Scientific classification
- Kingdom: Animalia
- Phylum: Arthropoda
- Clade: Pancrustacea
- Class: Insecta
- Order: Coleoptera
- Suborder: Polyphaga
- Infraorder: Cucujiformia
- Family: Coccinellidae
- Genus: Synona
- Species: S. obscura
- Binomial name: Synona obscura Poorani, Slipinski & Booth, 2008

= Synona obscura =

- Genus: Synona
- Species: obscura
- Authority: Poorani, Slipinski & Booth, 2008

Species of beetle

Synona obscura, is a species of lady beetle found in India (Karnataka, Kerala, Tamil Nadu) and Sri Lanka.

== Description ==
Adults reach a length of about 5.1–6.8 mm. They have a broad, subcircular body. The head and pronotum are bright yellow-orange and the elytra are black. The ventral surface is yellow-orange.

==Biology==
It is a predator of several aphids and mealybugs such as, Coptosoma ostensum, Megacopta cribraria, and Aphis craccivora.

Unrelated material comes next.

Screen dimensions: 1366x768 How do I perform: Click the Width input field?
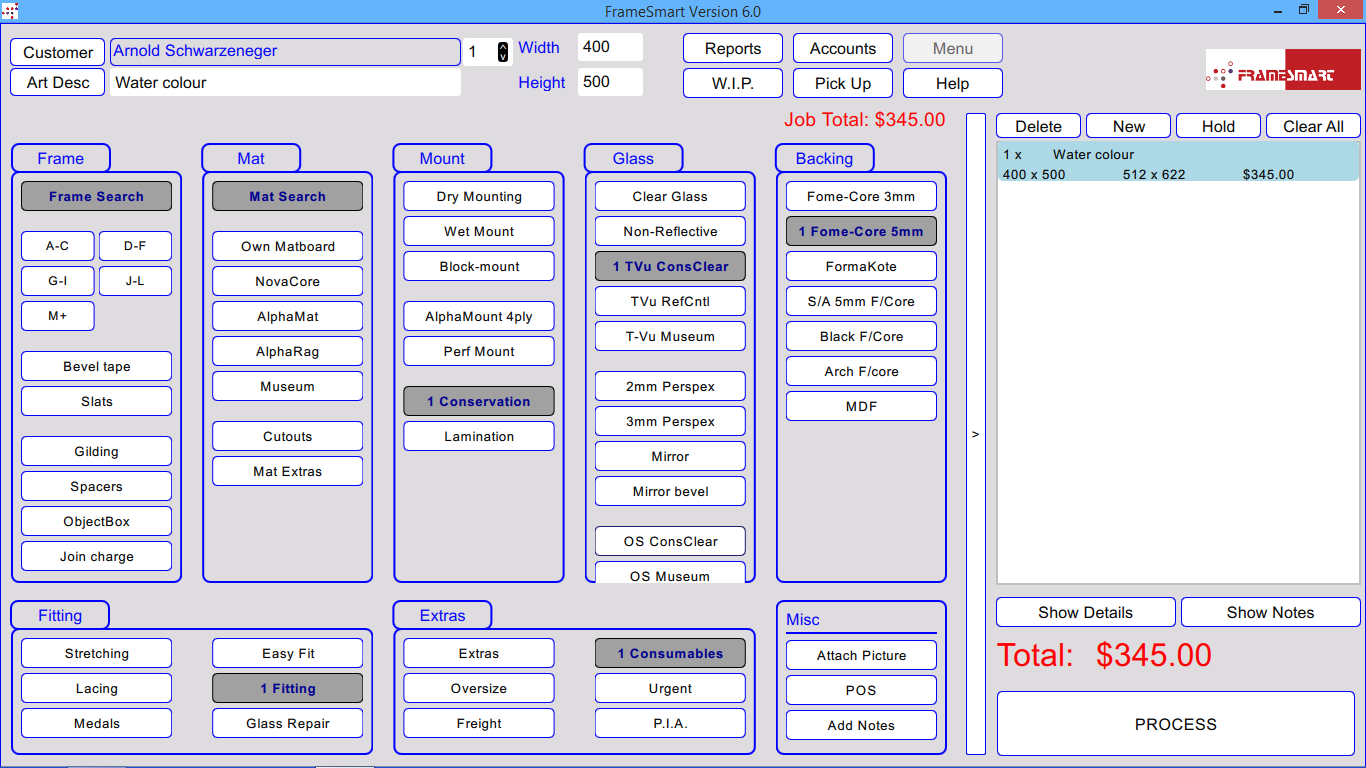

Host plants include: Butea monosperma, Lablab purpureus, Cajanus cajan, Sesbania grandiflora, Santalum album, Trichosanthes cucumerina, Brassica oleracea, Anacardium occidentale, and Trewia.

Larvae occasionally parasitized by Nothoserphus mirabilis and Homalotylus flaminius.

== Etymology ==
The species name refers to the fact that it has remained unrecognised as a distinct species, though commonly collected.